#### [Source text]

Put on a Happy Face – Biometric Security

I designed a biometric security experience for clinical patient identification in sub-saharan Africa.

Making the project extra challenging were requirements that:

1 The application could not use any language

2 The experience was delivered on older Android tablets

Because the local languages in the region of Sub-Saharan Africa where the application was to be deployed are not available as computer translations, there were no languages available that any user spoke or read.

Welcome image orients user to direction to hold tablet

The first challenge was to orient the user to the proper direction to hold the tablet to use for the biometric scan. I tested a lot of different ideas with little children who were too young to read. What I discovered was that when shown a basic ‘smiley face’ image users would orient the face to be smiling at them.

Hand choice for capture

The user could tap the face or wait for a period of time and then auto-advanced to the next screen: choosing face or hand scanning. Touching either hand advances the experience and tells the application which hand indicator to show.

Arrows were used for in application navigation as an over-ride to workflow based navigation after testing showed users understood the intent and function.

Telegraph the roles and positions, without words

Images were created specifically to match a standard display style used in international medical material.

The image instructs the user how to position the tablet for the scan. Adding the zoomed in image increased success by 27%.

Hand position indicator

When the clinic worker taps the arrow to advance, or waits for the app to auto advance, the hand position indicator was shown.

I tested more than 100 different hand visualizations to find the right one to help users get a successful scan. Interestingly the more anatomically correct and photo realistic the hand was the worse it tested.

The dashed line that makes up the zone indicator changes color to reflect how close or how far the user is from the target scan zone.

Countdown used to keep subject still

When the subjects hand is in the correct zone the dashed line is green and the system displays a 3 second countdown timer.

and to account for older hardware

While the timer is counting down the biometric scan is actually taking place. This was done for 2 reasons: 1 because testing showed that people were more still during the countdown than after it ended or before it started and 2 to account for older hardware with lower quality cameras and slower processors.

Testing showed users felt good that there was a countdown

During testing users reported very positive reactions to the countdown timer. Although entirely un-necessary in terms of the biometric scan success, the countdown provided several dimensions of lift to the overall experience. 

Capture in progress indicator

At the end of the countdown a progress indicator is displayed. In reality the application is processing the biometric security rules to confirm a biometric match. This is done to give the device more processing time without negatively impacting the user experience with a wait state.

Successful capture

If the capture is successful the user gets a happy face confirmation. When tested this was more universally understood as meaning ‘good’ then other images that had inconsistent cultural and social meanings such as checkmarks.

#### [Extracted material]

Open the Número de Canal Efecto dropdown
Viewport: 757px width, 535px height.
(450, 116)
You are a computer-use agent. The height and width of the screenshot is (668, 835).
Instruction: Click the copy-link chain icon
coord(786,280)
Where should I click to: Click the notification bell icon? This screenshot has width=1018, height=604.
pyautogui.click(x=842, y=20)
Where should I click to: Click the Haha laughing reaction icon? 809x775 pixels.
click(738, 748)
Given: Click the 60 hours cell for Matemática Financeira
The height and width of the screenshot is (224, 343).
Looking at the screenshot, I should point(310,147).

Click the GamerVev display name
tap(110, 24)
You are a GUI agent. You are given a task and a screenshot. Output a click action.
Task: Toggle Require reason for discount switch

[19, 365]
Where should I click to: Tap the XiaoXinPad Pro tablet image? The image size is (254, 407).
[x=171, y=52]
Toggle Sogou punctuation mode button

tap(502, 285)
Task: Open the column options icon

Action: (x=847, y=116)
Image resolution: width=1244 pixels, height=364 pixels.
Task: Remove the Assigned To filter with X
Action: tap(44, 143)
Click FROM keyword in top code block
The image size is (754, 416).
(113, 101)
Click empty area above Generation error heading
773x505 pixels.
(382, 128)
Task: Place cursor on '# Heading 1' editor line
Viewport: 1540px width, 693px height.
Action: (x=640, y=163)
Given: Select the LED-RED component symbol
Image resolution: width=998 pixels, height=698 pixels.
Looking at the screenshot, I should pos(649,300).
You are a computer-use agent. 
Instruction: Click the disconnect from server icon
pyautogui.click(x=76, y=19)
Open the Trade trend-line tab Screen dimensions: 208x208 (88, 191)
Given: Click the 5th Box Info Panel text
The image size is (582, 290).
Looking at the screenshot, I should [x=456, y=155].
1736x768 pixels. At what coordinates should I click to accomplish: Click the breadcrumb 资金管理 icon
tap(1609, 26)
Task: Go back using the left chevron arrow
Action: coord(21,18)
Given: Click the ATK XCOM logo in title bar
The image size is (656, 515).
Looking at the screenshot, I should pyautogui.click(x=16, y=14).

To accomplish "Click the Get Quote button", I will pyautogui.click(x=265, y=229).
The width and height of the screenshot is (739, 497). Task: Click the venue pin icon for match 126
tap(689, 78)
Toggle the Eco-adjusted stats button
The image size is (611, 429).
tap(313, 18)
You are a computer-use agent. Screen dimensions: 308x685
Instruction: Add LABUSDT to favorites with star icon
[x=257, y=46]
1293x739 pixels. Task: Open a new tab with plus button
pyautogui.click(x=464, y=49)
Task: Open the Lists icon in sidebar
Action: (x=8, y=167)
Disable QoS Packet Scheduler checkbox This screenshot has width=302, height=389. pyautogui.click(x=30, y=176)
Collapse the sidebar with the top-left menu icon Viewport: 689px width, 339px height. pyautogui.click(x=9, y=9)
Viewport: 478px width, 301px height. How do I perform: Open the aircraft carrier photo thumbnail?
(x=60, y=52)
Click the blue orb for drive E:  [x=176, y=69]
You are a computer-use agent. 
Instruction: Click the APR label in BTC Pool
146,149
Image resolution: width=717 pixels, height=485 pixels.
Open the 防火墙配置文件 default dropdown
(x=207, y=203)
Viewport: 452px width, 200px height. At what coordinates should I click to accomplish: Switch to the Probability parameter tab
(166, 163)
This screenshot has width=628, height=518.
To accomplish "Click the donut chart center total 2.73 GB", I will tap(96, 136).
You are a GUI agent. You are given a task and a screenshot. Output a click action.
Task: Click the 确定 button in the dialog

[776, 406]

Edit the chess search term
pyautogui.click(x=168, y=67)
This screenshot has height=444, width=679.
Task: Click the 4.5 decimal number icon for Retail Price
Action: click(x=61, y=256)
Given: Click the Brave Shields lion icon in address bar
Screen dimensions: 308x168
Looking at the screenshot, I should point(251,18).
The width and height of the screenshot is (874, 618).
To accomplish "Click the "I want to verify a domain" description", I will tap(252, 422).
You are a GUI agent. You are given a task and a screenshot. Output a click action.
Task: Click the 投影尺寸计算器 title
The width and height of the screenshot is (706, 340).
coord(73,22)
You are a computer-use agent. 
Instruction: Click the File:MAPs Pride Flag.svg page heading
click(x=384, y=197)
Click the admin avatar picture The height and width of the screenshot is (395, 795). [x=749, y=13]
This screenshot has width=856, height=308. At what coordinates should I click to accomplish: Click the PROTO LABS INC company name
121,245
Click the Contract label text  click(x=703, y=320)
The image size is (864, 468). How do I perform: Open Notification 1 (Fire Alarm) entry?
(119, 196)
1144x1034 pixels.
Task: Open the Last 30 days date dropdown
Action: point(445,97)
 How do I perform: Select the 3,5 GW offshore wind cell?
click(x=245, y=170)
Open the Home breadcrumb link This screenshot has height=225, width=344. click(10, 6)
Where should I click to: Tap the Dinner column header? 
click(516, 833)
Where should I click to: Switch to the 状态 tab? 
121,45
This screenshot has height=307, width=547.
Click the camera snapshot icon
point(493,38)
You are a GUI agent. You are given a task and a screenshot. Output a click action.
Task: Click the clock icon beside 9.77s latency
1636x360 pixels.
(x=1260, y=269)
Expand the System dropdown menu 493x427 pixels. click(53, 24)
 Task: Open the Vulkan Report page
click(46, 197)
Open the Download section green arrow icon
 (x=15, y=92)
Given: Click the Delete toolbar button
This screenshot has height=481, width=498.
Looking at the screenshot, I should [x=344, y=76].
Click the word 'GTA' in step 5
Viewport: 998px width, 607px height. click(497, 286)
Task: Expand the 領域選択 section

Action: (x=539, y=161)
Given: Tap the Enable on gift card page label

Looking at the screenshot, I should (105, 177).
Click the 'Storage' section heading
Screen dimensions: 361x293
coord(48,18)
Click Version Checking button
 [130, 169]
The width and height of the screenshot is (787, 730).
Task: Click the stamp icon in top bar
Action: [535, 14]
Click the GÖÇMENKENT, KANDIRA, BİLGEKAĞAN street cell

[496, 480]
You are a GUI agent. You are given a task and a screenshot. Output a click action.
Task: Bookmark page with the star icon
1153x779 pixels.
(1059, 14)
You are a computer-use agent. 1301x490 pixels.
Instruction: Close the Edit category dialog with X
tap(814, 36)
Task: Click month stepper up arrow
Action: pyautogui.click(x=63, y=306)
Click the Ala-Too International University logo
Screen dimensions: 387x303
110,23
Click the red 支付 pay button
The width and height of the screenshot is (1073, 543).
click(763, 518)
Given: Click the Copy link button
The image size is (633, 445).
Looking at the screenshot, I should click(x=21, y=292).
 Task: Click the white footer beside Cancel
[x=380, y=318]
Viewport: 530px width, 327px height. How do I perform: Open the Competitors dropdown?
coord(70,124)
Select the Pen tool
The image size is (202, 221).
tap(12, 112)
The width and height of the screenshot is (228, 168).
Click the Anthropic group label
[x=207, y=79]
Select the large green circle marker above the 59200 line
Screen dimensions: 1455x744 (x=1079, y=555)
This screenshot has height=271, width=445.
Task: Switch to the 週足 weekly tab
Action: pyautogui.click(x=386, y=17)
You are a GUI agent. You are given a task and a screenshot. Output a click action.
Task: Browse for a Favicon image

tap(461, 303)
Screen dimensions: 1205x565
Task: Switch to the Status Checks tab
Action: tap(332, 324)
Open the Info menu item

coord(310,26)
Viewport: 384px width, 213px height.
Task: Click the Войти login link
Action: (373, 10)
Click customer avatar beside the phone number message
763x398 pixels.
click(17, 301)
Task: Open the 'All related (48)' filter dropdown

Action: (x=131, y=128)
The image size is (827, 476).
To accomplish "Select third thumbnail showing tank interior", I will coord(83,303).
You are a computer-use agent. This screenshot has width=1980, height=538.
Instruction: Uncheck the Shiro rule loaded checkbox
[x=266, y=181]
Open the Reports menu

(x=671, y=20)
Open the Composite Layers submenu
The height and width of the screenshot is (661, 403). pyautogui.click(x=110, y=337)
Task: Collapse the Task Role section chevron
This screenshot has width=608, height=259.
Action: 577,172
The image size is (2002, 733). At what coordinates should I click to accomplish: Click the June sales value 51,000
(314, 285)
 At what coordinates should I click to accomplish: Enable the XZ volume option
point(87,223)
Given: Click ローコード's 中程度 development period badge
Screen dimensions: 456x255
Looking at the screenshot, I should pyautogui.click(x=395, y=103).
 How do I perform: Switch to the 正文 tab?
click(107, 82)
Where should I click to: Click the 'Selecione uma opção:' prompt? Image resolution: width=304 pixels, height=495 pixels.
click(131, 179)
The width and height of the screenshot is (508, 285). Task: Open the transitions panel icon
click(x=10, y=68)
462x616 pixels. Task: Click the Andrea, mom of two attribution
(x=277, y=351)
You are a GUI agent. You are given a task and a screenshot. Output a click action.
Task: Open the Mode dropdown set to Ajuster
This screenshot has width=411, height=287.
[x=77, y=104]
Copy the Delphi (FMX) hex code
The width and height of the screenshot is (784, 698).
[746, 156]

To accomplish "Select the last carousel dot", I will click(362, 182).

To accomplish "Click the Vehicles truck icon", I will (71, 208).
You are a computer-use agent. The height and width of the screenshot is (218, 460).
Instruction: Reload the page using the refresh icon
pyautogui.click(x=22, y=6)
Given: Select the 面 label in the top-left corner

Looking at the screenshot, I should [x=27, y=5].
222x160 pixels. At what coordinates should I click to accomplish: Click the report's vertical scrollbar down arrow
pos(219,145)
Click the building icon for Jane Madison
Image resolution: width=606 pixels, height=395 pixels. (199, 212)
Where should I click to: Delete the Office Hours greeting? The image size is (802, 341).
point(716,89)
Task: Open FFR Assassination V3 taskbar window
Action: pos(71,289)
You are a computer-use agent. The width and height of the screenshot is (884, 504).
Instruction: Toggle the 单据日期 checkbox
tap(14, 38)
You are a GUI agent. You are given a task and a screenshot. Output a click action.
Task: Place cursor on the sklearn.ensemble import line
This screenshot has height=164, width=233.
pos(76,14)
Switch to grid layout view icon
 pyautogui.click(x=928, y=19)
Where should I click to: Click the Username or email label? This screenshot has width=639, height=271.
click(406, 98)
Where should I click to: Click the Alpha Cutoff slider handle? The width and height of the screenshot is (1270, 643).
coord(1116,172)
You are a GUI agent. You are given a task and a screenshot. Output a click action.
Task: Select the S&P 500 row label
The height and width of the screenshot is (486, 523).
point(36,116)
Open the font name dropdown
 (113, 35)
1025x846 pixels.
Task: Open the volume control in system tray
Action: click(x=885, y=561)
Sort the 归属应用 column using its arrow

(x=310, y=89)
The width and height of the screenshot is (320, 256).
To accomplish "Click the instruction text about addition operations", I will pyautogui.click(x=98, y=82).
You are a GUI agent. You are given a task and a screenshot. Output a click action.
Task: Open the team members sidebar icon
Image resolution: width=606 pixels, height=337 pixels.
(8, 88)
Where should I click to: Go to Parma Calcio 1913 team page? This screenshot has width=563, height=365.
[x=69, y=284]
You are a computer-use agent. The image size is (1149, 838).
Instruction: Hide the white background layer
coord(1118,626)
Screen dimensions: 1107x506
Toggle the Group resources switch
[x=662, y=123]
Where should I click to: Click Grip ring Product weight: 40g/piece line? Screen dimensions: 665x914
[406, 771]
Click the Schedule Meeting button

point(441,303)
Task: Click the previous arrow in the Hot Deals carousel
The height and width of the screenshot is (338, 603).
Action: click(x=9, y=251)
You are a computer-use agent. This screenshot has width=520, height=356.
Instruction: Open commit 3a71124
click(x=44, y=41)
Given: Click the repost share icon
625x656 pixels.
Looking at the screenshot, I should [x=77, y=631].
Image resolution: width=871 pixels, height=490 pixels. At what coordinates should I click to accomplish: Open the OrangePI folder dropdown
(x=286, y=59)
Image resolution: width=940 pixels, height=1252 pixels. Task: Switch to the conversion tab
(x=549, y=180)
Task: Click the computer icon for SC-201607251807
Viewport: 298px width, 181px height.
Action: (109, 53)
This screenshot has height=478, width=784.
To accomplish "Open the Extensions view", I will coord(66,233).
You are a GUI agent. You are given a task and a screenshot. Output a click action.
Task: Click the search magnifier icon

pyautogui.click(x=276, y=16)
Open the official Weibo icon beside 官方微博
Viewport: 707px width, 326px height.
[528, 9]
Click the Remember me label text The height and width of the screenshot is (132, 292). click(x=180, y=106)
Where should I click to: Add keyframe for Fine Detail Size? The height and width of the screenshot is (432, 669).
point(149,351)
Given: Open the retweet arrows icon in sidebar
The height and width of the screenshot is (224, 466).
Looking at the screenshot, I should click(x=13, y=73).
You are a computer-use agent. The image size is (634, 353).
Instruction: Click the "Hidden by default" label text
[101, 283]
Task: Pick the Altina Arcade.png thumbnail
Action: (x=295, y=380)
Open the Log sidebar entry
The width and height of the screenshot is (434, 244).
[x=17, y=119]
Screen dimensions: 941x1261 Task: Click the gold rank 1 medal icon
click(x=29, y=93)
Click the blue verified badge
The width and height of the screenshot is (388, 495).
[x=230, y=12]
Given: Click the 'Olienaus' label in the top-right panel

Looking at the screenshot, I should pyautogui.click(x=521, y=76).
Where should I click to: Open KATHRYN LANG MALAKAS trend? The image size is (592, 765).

#### [Exercises]
A. Rewrite the biometric security case study from "The user could" up to and including "international medical material.", replacing "international medical material" with "global health publications".
B. Translate this sentence from the biometric security case study into French: "The image instructs the user how to position the tablet for the scan."
The data come from a separate source unrelated to the biometric security case study.

#### [Solution list]
A.
The user could tap the face or wait for a period of time and then auto-advanced to the next screen: choosing face or hand scanning. Touching either hand advances the experience and tells the application which hand indicator to show.

Arrows were used for in application navigation as an over-ride to workflow based navigation after testing showed users understood the intent and function.

Telegraph the roles and positions, without words

Images were created specifically to match a standard display style used in global health publications.

B. L'image indique à l'utilisateur comment positionner la tablette pour le scan.